Trecho do texto
━━━━━━━━

Mas quando um utensílio técnico é investido libidinalmente como se fosse um objeto, entramos na melancolia. Em Luto e Melancolia, Freud mostra que, nesse estado, o objeto perdido é introjetado no eu, e a agressividade contra o objeto volta-se contra si mesmo. Com a IA, essa operação ganha um agravante: não há objeto para ser perdido, porque ele nunca foi plenamente um outro. É um “não-objeto” que alimenta, como diria André Green, um narcisismo negativo — um investimento na ausência, no vazio, onde não há retorno de alteridade.
O perigo não está apenas em antropomorfizar a máquina, mas em entregar a ela a tarefa de elaborar perdas que exigem corpo, historicidade e finitude para serem processadas. Uma IA não morre; pode ser desligada, mas não conhece a experiência da morte. Qualquer consciência simulada dessa finitude é especulação, e não partilha real da condição humana. Ao tentar elaborar um luto através dela, o sujeito não atravessa a perda: mantém-se num circuito fechado, onde o eco substitui o diálogo e a confirmação substitui o confronto.
Freud, em O Mal-Estar na Civilização, nos lembra que o “criador” não projetou a espécie humana para ser feliz. A felicidade, quando surge, é episódica, um breve respiro em meio ao mal-estar estrutural. Não é sobre buscar esse respiro, mas sobre concatenar em si a responsabilidade de existir sem anestesia. Não há fórmula, não há coach, não há autoajuda, não há receita. A responsabilidade não pode ser delegada — e, quanto mais se transfere para a IA a tarefa de sustentar o próprio discurso, mais se perde a possibilidade de elaboração.
No fim, a escolha é única: ou se encara a angústia de frente, com todos os riscos e cortes que o encontro com a alteridade impõe, ou se dissolve no conforto sintético de uma alteridade falsa, que nunca morre e nunca viveu. A IA não rouba o humano; é o humano que, ao negar-se a enfrentar a perda, abdica do que o torna humano. E nesse ponto, não há neutralidade: ou se escolhe o luto, ou se escolhe o simulacro.
Referências
FREUD, Sigmund. O mal-estar na civilização. Tradução de Paulo César de Souza. São Paulo: Companhia das Letras, 2010.
FREUD, Sigmund. Luto e melancolia. Tradução de Marilene Carone. São Paulo: Cosac Naify, 2011.
GREEN, André. Narcisismo de vida, narcisismo de morte. Tradução de Claudia Berliner. São Paulo: Escuta, 1988.
HAN, Byung-Chul. A morte da alteridade. Tradução de Ivone Benedetti. Petrópolis: Vozes, 2024.
HAN, Byung-Chul. Sociedade do cansaço. Tradução de Enio Paulo Giachini. Petrópolis: Vozes, 2015.
FUTURISM. Psychiatrists identify new mental disorder linked to ChatGPT. Disponível em: https://futurism.com. Acesso em: 15 ago. 2025.

━━━━━━━━

Os dados
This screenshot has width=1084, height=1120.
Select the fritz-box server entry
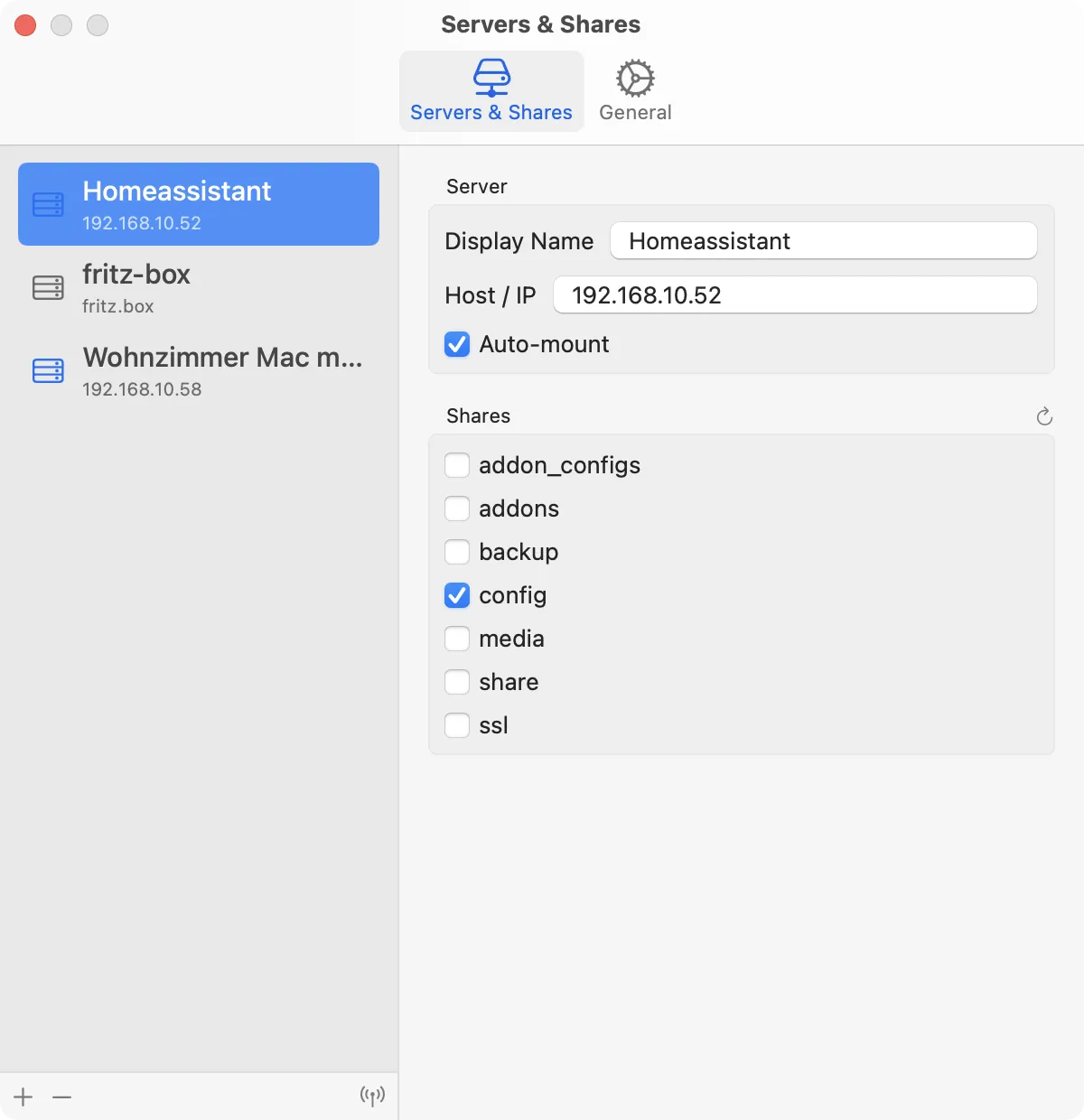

━━━━━━━━

Lista de tarefas
a: Reproduza fielmente a parte do texto sobre a IA e o luto que vai de "Referências" até "15 ago. 2025.", incluindo ambos os extremos.
b: Segundo o texto sobre a IA e o luto, em que obra Freud lembra que o "criador" não projetou a espécie humana para ser feliz?
c: Resuma o texto sobre a IA e o luto em três frases.
O material é independente do texto e não tem relação com ele.

Resultados das tarefas
a:
Referências
FREUD, Sigmund. O mal-estar na civilização. Tradução de Paulo César de Souza. São Paulo: Companhia das Letras, 2010.
FREUD, Sigmund. Luto e melancolia. Tradução de Marilene Carone. São Paulo: Cosac Naify, 2011.
GREEN, André. Narcisismo de vida, narcisismo de morte. Tradução de Claudia Berliner. São Paulo: Escuta, 1988.
HAN, Byung-Chul. A morte da alteridade. Tradução de Ivone Benedetti. Petrópolis: Vozes, 2024.
HAN, Byung-Chul. Sociedade do cansaço. Tradução de Enio Paulo Giachini. Petrópolis: Vozes, 2015.
FUTURISM. Psychiatrists identify new mental disorder linked to ChatGPT. Disponível em: https://futurism.com. Acesso em: 15 ago. 2025.

b: Em O Mal-Estar na Civilização.

c: Investir libidinalmente na IA como se fosse um objeto leva à melancolia, pois a máquina é um "não-objeto" que nunca foi plenamente um outro. Confiar à IA a elaboração de uma perda é perigoso, já que ela não conhece a experiência da morte e mantém o sujeito num circuito fechado em que o eco substitui o diálogo. Como a responsabilidade de existir não pode ser delegada, resta escolher entre encarar a angústia da perda e dissolver-se no conforto de uma alteridade falsa.